Recipe for “fideo,” a TexMex Classic

Tonight’s dinner is a delicious family favorite, Fideo. I grew up with this flavorful coiled vermicelli stewed with tomatoes, onions and garlic.
2 roma tomatoes, diced (or 4 oz canned tomato sauce–Hunts!)
small white onion, sliced
1 clove garlic
8 black peppercorns
1/8 tspn or slightly less cumin
1/2 lb fideo( coiled vermicelli), broken a bit (ok, in my picture tonight I used homemade pasta I had leftover from the night before, but vermicelli, fideo, is the traditional dish)
5 cups water
2 Tbsp canola or other vegetable oil
4 eggs


in a large saute pan heat the oil and saute the onion until translucent.

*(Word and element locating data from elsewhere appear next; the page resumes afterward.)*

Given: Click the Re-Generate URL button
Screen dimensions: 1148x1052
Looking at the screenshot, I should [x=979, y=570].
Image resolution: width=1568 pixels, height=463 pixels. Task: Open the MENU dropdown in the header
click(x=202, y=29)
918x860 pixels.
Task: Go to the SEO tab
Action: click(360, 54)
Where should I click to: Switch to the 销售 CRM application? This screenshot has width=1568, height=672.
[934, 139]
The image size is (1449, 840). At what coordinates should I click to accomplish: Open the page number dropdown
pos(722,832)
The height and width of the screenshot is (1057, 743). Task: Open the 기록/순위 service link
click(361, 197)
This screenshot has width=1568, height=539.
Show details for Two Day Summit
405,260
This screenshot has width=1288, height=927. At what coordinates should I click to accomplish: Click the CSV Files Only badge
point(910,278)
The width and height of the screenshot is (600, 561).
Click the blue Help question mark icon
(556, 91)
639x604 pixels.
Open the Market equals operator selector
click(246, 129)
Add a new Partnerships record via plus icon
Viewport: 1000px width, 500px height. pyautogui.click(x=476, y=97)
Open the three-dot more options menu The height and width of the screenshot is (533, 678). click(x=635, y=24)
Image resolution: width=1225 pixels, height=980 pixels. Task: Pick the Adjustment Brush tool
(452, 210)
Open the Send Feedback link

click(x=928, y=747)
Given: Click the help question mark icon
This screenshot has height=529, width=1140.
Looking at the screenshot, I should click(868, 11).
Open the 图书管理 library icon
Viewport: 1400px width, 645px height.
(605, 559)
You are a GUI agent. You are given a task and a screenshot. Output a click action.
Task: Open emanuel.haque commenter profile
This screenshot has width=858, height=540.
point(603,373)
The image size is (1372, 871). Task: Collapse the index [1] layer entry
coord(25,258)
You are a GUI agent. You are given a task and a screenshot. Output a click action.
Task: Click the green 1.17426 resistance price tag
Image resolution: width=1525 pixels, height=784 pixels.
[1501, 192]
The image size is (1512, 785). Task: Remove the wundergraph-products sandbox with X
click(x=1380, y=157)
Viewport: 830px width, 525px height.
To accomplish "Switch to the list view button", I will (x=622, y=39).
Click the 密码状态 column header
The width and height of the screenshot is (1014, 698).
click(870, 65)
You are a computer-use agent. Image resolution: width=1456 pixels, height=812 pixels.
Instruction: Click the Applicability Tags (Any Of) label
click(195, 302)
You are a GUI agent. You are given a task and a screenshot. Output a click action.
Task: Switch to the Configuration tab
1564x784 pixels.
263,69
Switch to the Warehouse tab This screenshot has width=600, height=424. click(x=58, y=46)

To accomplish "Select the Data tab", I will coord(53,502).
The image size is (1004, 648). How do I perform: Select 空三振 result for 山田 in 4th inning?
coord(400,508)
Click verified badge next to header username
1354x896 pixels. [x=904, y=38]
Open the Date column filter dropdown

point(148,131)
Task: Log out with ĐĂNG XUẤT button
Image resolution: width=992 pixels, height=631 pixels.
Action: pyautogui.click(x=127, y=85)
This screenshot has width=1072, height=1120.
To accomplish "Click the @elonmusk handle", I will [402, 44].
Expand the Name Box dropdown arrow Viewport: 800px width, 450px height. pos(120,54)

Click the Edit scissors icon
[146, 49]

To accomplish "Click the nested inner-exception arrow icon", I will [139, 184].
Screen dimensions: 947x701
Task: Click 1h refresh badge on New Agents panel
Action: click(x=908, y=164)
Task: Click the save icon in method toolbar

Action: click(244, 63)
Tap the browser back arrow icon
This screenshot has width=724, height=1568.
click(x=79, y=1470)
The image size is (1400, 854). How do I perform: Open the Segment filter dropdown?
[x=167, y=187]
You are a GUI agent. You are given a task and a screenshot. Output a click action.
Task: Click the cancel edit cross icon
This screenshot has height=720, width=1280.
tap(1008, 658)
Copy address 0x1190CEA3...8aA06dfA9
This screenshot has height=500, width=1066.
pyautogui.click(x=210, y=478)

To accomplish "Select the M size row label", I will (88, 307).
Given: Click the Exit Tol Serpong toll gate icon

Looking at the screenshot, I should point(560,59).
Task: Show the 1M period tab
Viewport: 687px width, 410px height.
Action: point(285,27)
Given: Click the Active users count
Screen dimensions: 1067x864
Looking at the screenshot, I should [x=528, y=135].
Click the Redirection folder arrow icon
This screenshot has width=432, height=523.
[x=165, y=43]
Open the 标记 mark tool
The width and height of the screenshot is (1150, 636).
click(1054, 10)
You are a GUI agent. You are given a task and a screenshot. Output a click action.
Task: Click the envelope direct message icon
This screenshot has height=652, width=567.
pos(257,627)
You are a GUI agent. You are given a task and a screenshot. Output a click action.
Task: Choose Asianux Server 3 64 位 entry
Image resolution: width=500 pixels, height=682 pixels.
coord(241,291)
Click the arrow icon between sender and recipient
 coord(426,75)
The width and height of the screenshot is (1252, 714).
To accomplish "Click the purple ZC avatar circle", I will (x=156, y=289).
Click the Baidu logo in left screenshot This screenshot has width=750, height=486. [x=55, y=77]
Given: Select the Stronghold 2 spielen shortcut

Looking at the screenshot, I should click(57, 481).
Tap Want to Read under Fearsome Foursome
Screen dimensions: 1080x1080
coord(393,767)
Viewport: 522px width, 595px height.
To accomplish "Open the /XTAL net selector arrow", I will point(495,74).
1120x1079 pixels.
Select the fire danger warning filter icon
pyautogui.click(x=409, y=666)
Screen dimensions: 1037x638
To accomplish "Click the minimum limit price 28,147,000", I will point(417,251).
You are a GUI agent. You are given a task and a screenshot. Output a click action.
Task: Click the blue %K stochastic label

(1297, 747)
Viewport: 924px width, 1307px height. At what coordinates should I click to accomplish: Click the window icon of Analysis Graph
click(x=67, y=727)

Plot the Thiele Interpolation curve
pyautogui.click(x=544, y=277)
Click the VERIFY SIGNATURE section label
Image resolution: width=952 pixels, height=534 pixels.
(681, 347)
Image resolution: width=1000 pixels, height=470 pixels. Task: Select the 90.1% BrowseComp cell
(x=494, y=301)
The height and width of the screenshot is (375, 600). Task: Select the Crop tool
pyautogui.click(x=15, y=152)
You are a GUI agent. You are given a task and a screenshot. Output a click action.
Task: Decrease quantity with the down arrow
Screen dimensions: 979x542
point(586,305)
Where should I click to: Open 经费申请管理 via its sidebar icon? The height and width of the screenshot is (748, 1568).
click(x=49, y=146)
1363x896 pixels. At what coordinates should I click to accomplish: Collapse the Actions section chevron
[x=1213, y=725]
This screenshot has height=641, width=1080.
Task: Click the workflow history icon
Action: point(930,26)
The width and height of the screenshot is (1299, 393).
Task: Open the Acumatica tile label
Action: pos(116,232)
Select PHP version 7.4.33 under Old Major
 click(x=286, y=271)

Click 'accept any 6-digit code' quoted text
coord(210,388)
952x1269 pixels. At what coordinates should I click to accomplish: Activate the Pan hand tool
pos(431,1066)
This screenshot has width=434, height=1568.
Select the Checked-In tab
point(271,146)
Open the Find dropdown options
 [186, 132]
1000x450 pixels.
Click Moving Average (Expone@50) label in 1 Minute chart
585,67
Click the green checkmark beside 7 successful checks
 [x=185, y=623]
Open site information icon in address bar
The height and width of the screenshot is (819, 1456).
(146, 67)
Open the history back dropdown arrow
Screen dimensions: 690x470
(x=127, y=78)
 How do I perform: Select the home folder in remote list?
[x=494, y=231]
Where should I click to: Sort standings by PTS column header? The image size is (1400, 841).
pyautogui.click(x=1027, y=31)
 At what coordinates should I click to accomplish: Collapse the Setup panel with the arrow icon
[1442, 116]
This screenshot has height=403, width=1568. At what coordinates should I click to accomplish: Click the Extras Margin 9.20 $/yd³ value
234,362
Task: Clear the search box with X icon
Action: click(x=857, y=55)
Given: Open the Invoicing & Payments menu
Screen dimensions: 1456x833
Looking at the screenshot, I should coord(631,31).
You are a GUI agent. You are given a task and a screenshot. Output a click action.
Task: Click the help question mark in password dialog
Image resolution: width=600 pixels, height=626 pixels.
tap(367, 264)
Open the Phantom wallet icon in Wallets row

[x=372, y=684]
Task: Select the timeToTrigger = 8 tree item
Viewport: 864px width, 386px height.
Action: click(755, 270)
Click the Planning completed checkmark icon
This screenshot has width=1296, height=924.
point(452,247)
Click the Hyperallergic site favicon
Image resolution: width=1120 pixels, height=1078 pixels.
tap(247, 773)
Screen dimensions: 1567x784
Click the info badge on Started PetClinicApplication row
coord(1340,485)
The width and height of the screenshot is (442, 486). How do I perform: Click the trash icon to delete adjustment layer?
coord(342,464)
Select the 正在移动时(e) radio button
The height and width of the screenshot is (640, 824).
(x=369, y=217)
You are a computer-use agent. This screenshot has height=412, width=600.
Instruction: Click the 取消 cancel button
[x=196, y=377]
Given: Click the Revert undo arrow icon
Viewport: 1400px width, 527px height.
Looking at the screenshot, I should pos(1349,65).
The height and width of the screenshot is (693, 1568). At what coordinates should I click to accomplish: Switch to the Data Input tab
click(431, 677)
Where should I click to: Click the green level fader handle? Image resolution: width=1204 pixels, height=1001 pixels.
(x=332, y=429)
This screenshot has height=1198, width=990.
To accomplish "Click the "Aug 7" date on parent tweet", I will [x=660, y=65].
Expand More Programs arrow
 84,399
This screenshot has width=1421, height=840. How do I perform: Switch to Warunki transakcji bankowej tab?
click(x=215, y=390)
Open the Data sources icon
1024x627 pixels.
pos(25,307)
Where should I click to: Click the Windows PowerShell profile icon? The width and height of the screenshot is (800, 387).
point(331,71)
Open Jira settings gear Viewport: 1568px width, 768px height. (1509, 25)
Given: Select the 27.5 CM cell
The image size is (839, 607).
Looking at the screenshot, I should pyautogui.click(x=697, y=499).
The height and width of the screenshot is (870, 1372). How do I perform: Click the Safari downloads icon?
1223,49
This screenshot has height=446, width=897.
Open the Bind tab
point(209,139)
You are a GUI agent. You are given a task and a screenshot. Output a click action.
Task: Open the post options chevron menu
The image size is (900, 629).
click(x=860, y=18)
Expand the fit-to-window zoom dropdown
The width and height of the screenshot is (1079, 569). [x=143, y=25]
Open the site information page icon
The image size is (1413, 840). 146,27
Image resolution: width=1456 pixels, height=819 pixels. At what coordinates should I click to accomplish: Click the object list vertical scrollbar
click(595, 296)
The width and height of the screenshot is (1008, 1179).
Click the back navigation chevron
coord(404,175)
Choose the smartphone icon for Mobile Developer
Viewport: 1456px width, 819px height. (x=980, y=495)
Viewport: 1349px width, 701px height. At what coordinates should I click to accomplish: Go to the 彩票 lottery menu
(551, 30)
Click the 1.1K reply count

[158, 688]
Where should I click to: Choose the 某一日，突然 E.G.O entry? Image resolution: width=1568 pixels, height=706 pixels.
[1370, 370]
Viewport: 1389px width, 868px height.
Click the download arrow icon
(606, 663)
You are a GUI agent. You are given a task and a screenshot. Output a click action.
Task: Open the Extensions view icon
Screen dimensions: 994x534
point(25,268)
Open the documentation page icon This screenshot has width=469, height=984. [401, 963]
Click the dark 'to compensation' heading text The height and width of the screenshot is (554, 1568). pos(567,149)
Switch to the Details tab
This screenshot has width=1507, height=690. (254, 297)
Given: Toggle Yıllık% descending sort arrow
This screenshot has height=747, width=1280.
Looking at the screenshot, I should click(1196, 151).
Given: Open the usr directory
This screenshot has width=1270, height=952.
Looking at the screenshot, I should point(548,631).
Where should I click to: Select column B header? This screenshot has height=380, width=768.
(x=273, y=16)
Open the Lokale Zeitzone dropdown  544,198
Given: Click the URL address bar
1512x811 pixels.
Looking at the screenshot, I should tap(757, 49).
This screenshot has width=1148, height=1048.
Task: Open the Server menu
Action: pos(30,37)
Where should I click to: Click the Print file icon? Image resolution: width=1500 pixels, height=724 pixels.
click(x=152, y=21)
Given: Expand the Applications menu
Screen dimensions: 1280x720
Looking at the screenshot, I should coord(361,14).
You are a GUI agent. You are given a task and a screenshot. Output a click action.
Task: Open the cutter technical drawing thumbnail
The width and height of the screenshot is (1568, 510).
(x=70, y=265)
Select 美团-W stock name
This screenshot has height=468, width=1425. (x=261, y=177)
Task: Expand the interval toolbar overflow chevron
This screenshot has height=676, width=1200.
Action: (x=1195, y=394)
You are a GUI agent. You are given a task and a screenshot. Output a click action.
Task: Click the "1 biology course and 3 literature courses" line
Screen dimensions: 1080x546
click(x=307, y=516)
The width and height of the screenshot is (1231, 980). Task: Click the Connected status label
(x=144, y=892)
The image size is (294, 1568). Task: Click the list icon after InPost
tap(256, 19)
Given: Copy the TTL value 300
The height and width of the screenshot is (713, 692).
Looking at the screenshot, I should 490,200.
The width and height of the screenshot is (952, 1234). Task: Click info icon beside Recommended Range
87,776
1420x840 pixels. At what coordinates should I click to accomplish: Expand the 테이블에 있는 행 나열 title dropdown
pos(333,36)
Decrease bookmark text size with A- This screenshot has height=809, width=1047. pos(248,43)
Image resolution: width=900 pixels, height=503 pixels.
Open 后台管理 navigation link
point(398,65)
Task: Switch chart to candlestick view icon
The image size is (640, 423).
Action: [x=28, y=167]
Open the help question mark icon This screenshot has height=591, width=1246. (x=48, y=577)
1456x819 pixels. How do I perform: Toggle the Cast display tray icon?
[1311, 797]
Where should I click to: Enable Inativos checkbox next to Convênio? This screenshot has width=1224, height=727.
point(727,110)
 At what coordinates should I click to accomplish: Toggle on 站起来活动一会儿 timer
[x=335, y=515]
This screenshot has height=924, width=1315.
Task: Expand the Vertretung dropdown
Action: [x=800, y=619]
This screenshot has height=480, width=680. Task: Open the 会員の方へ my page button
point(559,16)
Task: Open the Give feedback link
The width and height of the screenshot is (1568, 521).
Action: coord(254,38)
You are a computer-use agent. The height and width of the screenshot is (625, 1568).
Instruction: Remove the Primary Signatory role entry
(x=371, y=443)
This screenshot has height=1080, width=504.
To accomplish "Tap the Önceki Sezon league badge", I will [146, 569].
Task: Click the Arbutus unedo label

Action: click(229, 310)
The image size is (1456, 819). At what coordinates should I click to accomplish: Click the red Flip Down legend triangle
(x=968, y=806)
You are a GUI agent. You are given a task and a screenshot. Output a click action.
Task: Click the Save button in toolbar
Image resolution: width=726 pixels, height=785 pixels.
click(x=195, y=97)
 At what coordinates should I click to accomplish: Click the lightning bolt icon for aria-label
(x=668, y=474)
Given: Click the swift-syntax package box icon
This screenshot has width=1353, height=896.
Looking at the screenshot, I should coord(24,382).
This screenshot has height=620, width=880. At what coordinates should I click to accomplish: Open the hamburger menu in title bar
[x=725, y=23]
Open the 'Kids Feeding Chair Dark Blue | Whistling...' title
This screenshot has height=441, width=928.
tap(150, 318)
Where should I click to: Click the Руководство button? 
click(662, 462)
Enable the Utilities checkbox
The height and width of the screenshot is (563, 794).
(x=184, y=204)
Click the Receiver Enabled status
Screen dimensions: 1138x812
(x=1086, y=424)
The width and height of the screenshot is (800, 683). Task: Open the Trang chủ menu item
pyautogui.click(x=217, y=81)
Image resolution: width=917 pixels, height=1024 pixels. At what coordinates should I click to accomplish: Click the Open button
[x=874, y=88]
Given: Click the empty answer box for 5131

In a separate skillet toast the vermicelli slightly in a bit of oil.
In a molcajete mash the black pepper, garlic and the cumin into a fine paste. Use any mortar and pestle or small food processor if you don’t have a molcajete.
Add a few tablespoons of water to the paste and then pour it into the onions.
Add the tomatoes or tomato sauce and the rest of the water and bring to a boil.
Add the toasted vermicelli and cook uncovered until done and the broth is reduced.
Hard boil the eggs, slice them and place them atop the cooked fideo. I grew up with the eggs being optional, but some families include the eggs religiously.
¡Buen provecho y acuérdate de tu familia!